Со структурной точки зрения общество в «Трех сестрах» поделено на носителей формы и цивильных. К первым относятся герои, состоящие на государственной службе. Прежде всего, это военные, затем учителя и чиновники. Форма в пьесе возникает как метафора государства, которое гарантирует выживание тем, кто находится на его попечении. Мир за пределами Формы подвержен катаклизмам и обречен на разрушение: там царит карточный случай и хаос. Старая нянька Анфиса, безжалостно изгнанная из семьи новой хозяйкой Наташей, неожиданно обретает свой рай на земле... в гимназии на казенной квартире. «И-и, деточка, вот живу! Вот живу! В гимназии на казенной квартире, золотая, вместе с Олюшкой — определил господь на старости лет. Отродясь я, грешница, так не жила... Квартира большая, казенная, и мне цельная комнатка и кроватка. Все казенное. Проснусь ночью и — о господи, матерь божия, счастливей меня человека нету!» — восторженно восклицает она (С. XIII, 183).

Барон Тузенбах, напротив, платится жизнью за отказ от Формы. Решив жениться на Ирине, он выходит в отставку. Штатское платье не только не украсило бедного барона, но и поместило его сразу же в группу риска, о которой говорил Кулыгин. Знаменательно, что злополучная дуэль, которая стоила барону жизни, произошла не где-нибудь, а в казенной роще: «В половине первого, в казенной роще, вот в той, что отсюда видать за рекой... Пиф-паф» (С. XIII, 177).

Итак, в мире трех сестер Форма награждает, Форма и карает. Оба героя, Козырев и Тузенбах, при переходе в штатский мир теряют свою высокую «карточную» значимость. Кроме печальной судьбы их роднит и этимология фамилий, связанная с карточной игрой.

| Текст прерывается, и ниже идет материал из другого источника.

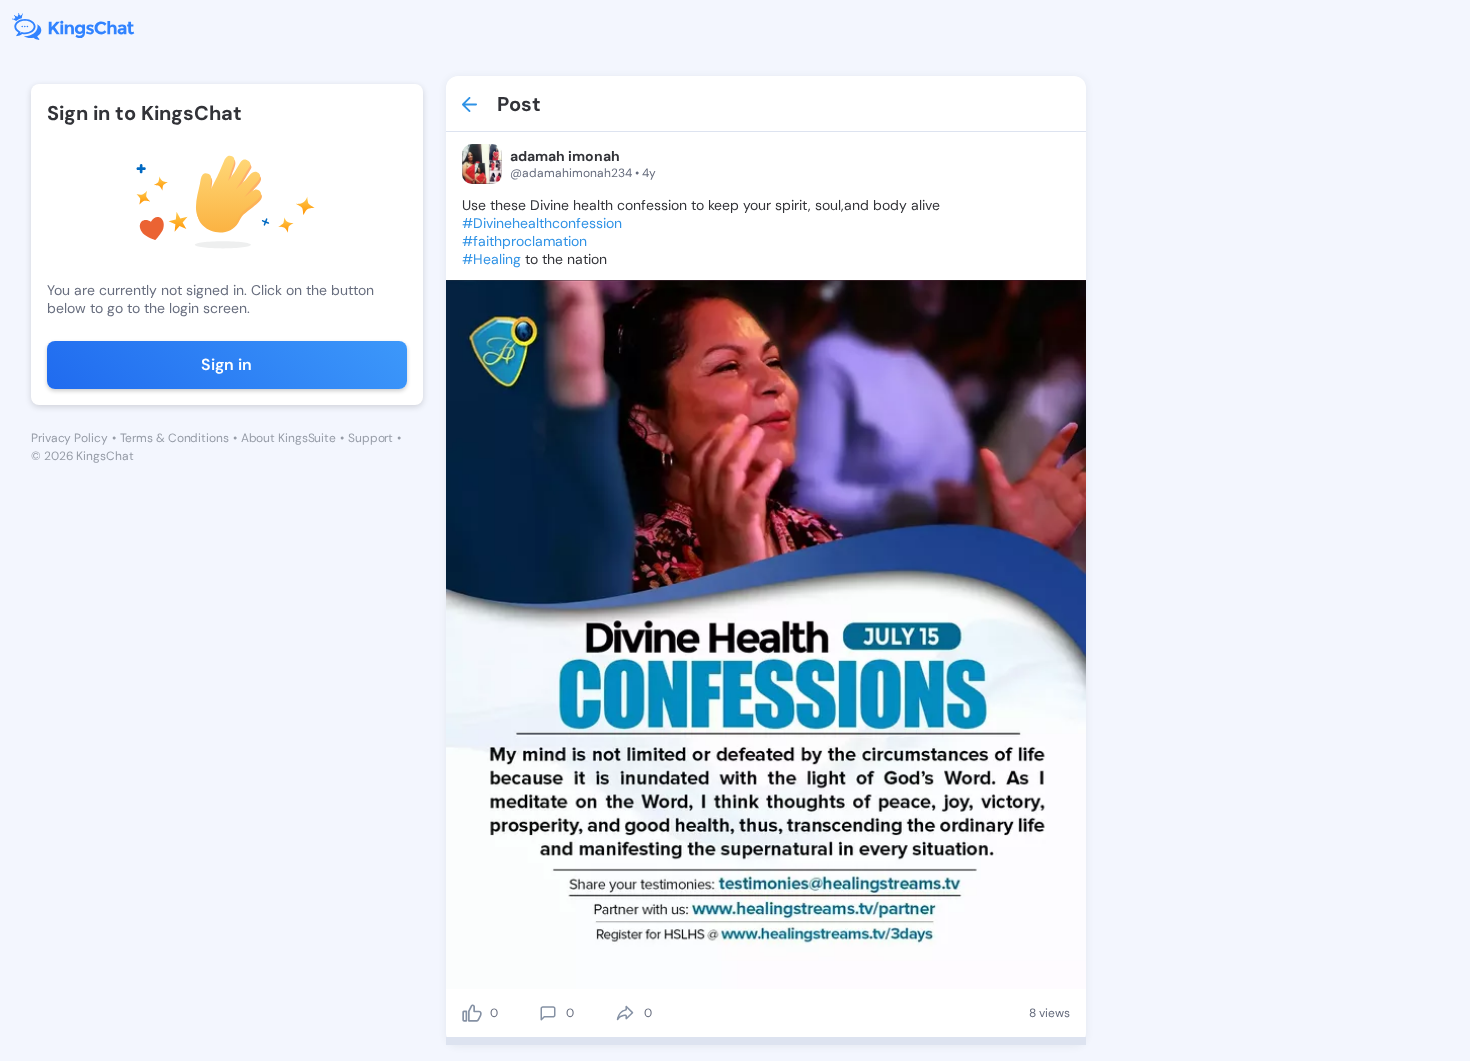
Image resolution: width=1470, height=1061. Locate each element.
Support (370, 438)
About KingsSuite (288, 438)
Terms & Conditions (174, 438)
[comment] (548, 1013)
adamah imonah (565, 156)
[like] (472, 1013)
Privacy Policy (69, 438)
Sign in (226, 364)
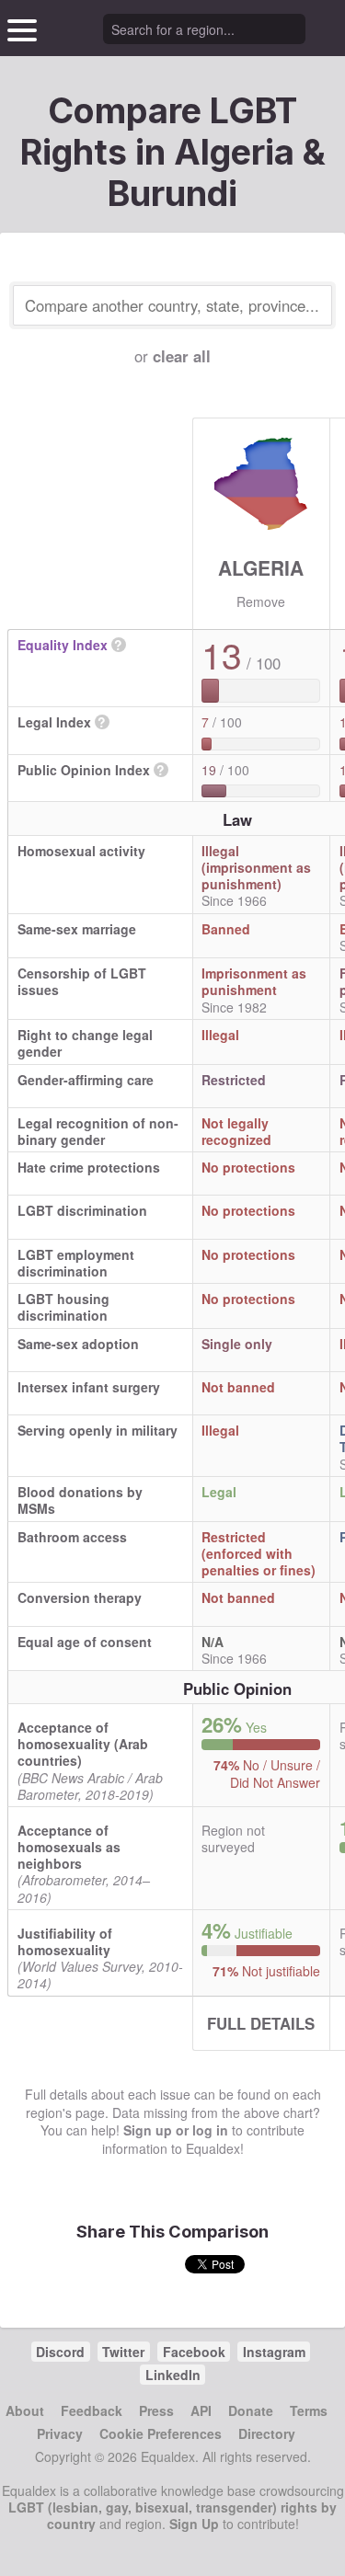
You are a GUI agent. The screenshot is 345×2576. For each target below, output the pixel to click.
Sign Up (194, 2523)
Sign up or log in (175, 2130)
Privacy (60, 2433)
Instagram (274, 2351)
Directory (266, 2433)
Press (156, 2410)
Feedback (91, 2410)
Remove (260, 601)
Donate (250, 2410)
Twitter (123, 2351)
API (201, 2410)
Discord (60, 2351)
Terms (309, 2410)
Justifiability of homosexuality (64, 1941)
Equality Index (62, 644)
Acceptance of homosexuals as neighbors (69, 1846)
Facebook (194, 2351)
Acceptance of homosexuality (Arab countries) (82, 1743)
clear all (182, 356)
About (25, 2410)
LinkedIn (173, 2374)
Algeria (261, 567)
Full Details (261, 2023)
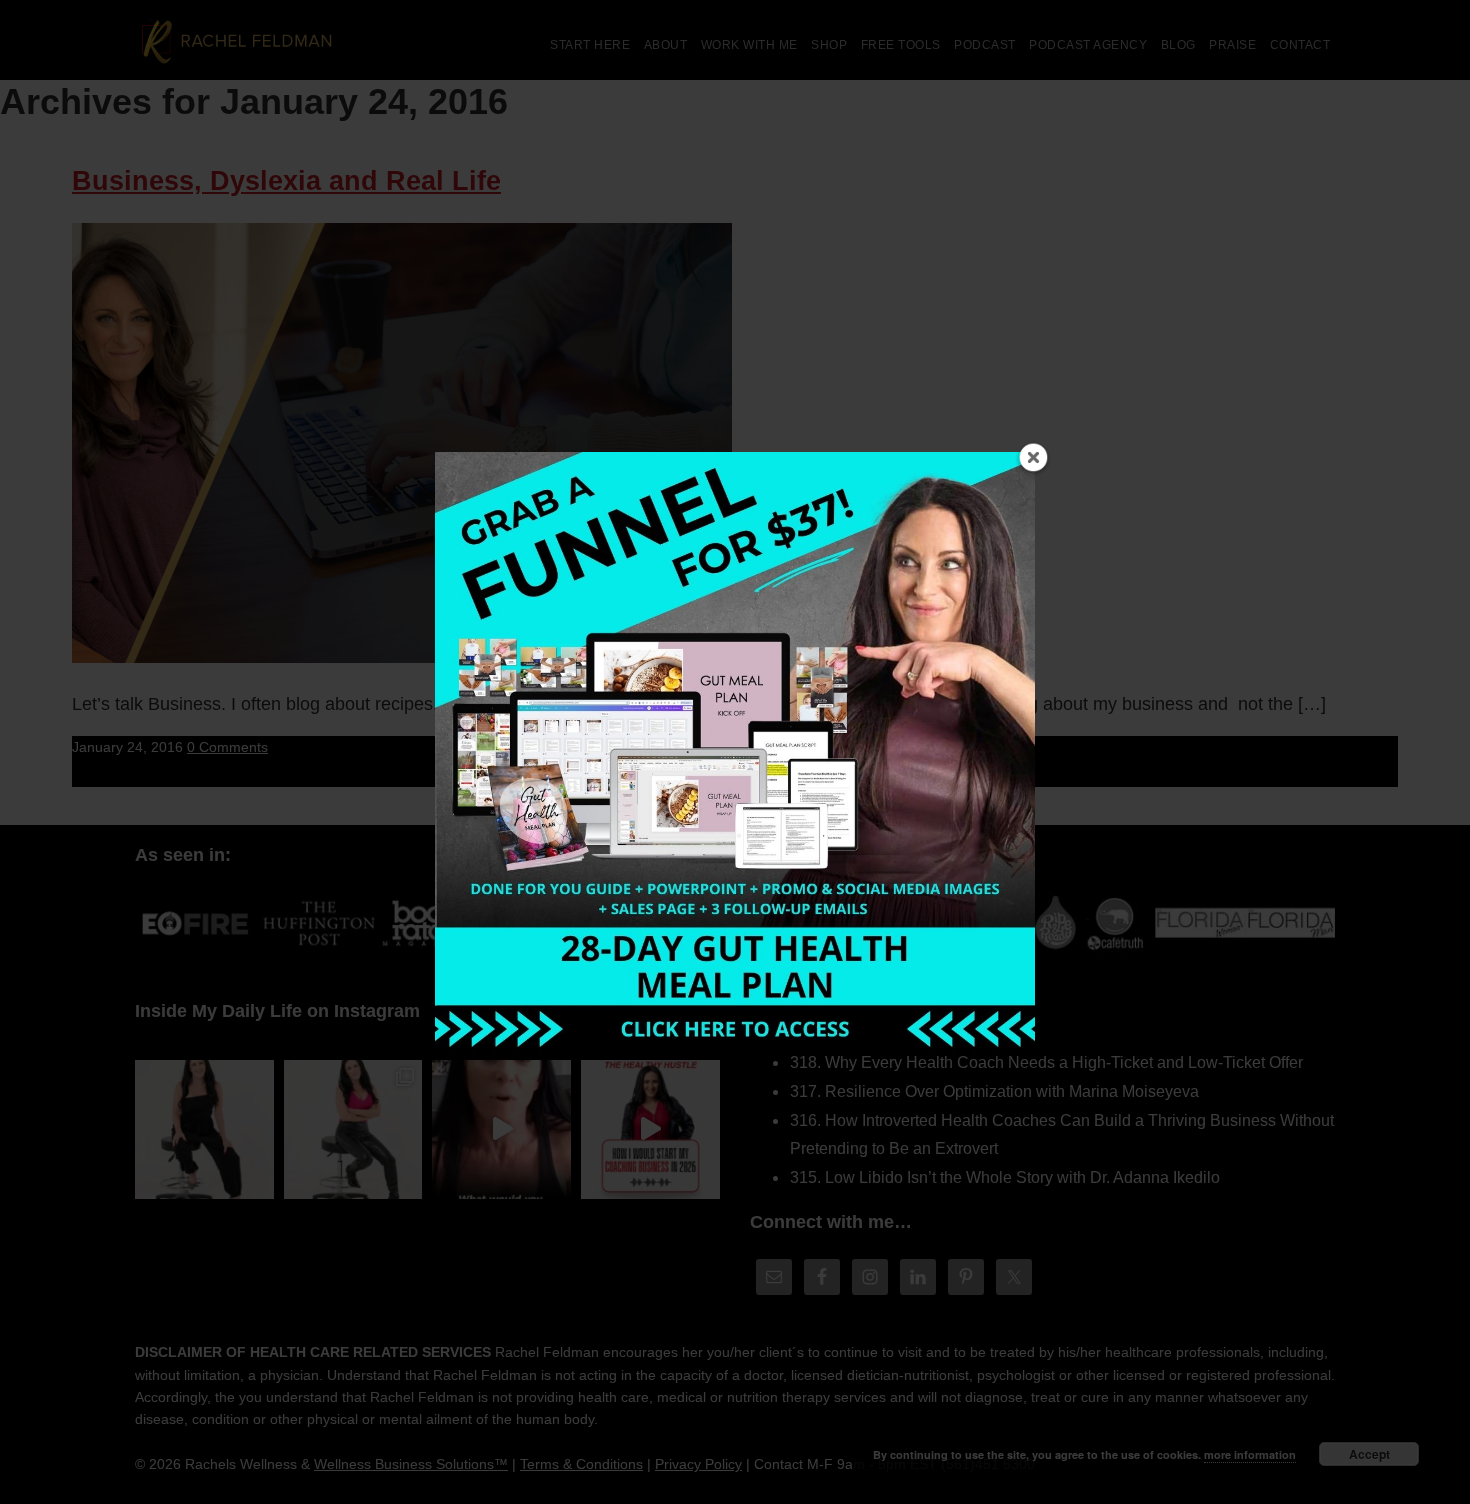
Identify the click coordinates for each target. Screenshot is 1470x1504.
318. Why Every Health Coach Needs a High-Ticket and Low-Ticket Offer (1046, 1062)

Переместившись из мира Формы, где правит порядок, в мир штатский, где правит случай, они оказываются некозырными картами в игре с судьбой.

В пространстве действия жизнь представлена двумя крайностями — полным хаосом и полной упорядоченностью. Ни одна из крайностей не приносит удовлетворения, и обе являются разрушительными. Но если мир хаоса разрушает физическую оболочку героев, то мир полной упорядоченности разрушает душу, поскольку отнимает возможность свободного развития. В четвертом действии сестры с завистью наблюдают за перелетными птицами, мечтая так же свободно перемещаться в пространстве. Ирония в том, что перелетные птицы подчиняются не внутреннему порыву, а закону природы, и в этом они смыкаются с военными, которые мигрируют по приказу (не случайно фамилия одного из военных — Скворцов). Подобные отношения между героями создают картину слабой, нефункциональной системы квазидраматического типа, где сильные стороны каждого в отдельности разрушаются системой отношений.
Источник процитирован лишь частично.